Why is this happening?
#include <stdio.h>
int main() {
int n, i, j, max = 0, sum = 0;
int pssnger_left;
scanf("%d", &n);
int a[n][2];
for (i = 0; i < n; i++) {
for (j = 0; j < 2; j++) {
scanf("%d", &a[i][j]); // declaring the value of array
}
}
pssnger_left = a[0][0] + a[0][1];
for (i = 1; i < n; i++) {
sum = pssnger_left - a[i][0];
sum = sum + a[i][i];
pssnger_left = sum;
if (max < sum)
max = sum;
}
printf("%d", max);
}
Input:
4
0 3
2 5
4 2
4 0
Output:
4221555
Answer:
6
Checker Log
wrong answer expected 6, found 4221555
Here is the link of the problem: https://codeforces.com/problemset/problem/116/A
Different compiler, different answer, 99% of the cases is explained by Undefined Behaviour, UB.

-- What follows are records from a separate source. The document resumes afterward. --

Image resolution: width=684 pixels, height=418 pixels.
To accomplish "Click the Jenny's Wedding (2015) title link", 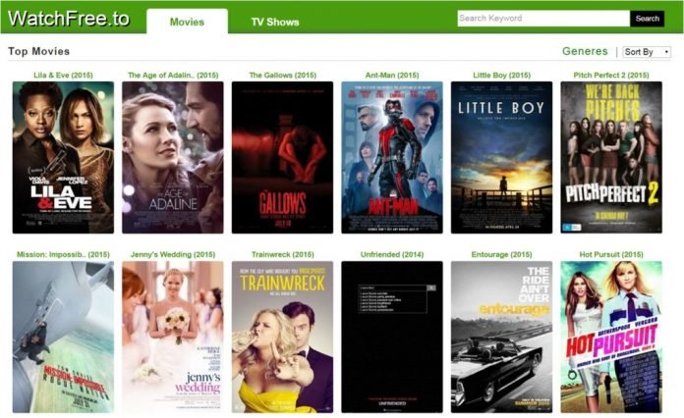I will point(173,254).
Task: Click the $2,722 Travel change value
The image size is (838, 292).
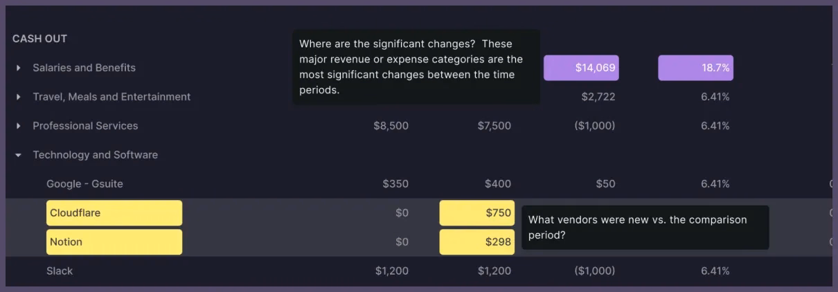Action: click(x=598, y=97)
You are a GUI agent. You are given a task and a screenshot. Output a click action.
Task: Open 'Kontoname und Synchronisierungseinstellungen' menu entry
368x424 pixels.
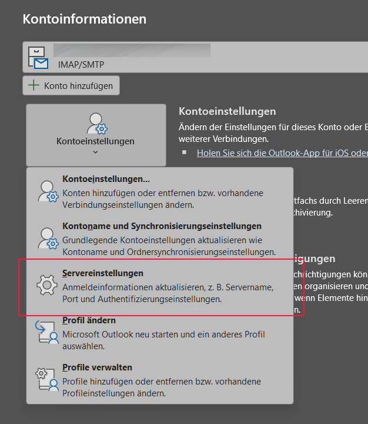tap(162, 226)
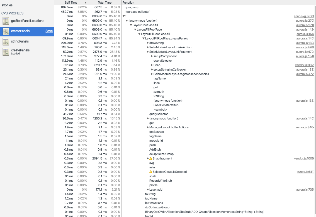The width and height of the screenshot is (316, 217).
Task: Click the selected createPanels profile icon
Action: point(6,31)
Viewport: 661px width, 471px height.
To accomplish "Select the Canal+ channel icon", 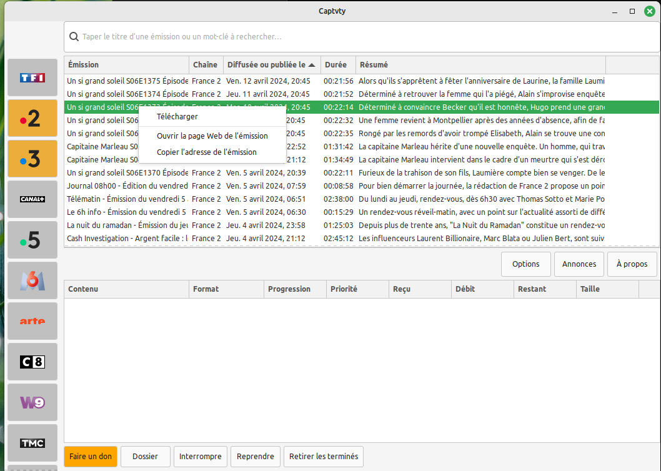I will (x=32, y=199).
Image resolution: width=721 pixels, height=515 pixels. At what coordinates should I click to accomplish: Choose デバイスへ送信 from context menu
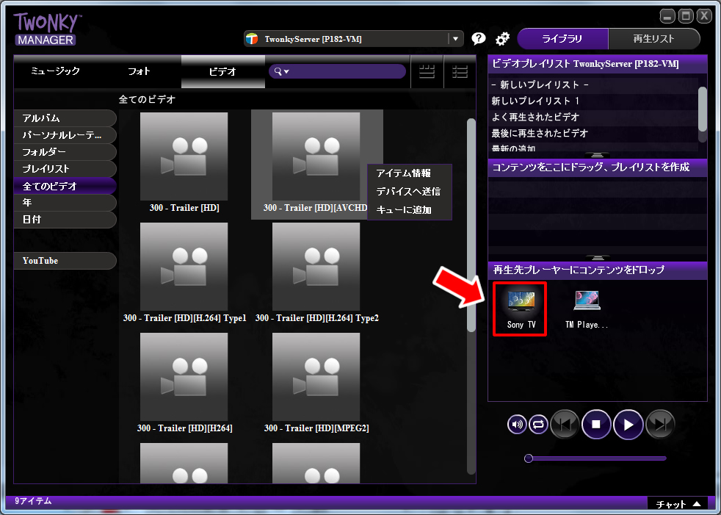click(407, 192)
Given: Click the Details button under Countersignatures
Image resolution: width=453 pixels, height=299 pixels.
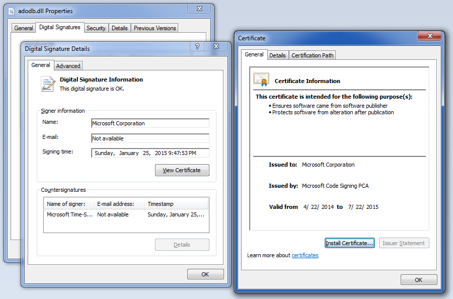Looking at the screenshot, I should pos(182,245).
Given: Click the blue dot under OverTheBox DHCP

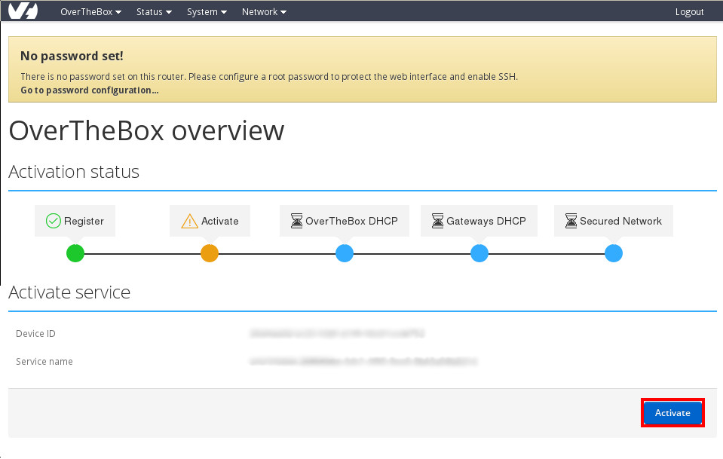Looking at the screenshot, I should click(345, 253).
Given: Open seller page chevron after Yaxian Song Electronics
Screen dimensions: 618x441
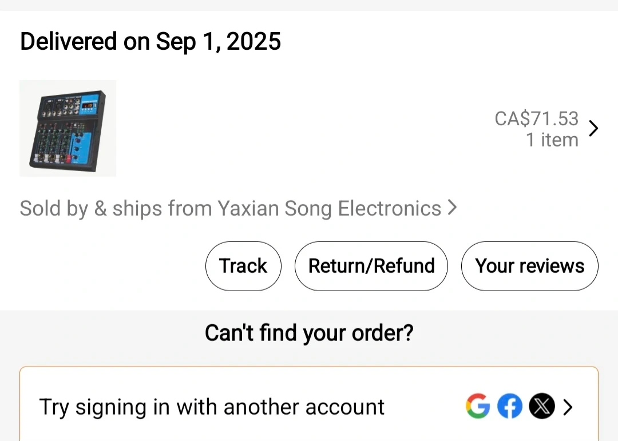Looking at the screenshot, I should pyautogui.click(x=452, y=208).

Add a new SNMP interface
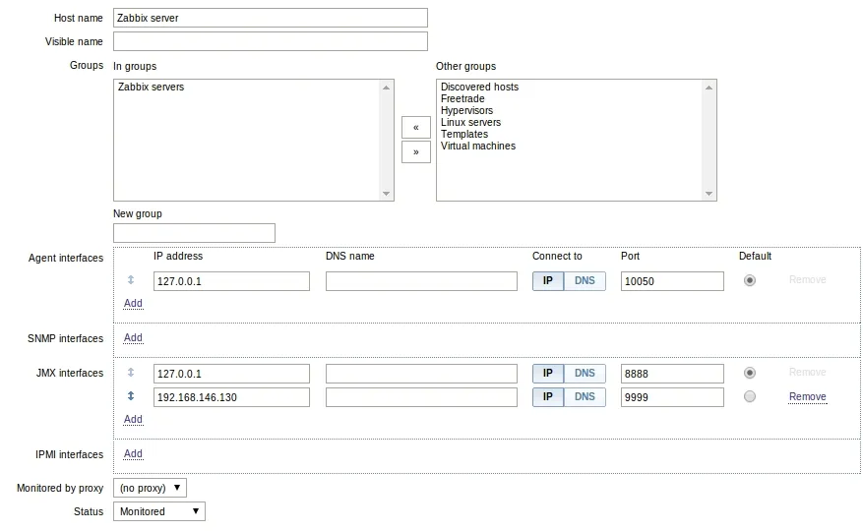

In the shown code here it is a[i][i];.
For any i > 1 that is not what you want it to be
and for most high i it illegally accesses beyond a.
-> Undefined Behaviour.
A hint on how I spotted this:
Whenever I see [i][i], actually whenever I see [same][same],
I think "diagonal in a square". And in your code I immediatly thought "What square?", because when seeing int a[n][2]; I thought "Long narrow table." and got a conflict of shapes there.
The problem is not basically with the compiler.
You are doing
sum = sum + a[i][i];
but you have declared a 2D array of n x 2 i.e. int a[n][2]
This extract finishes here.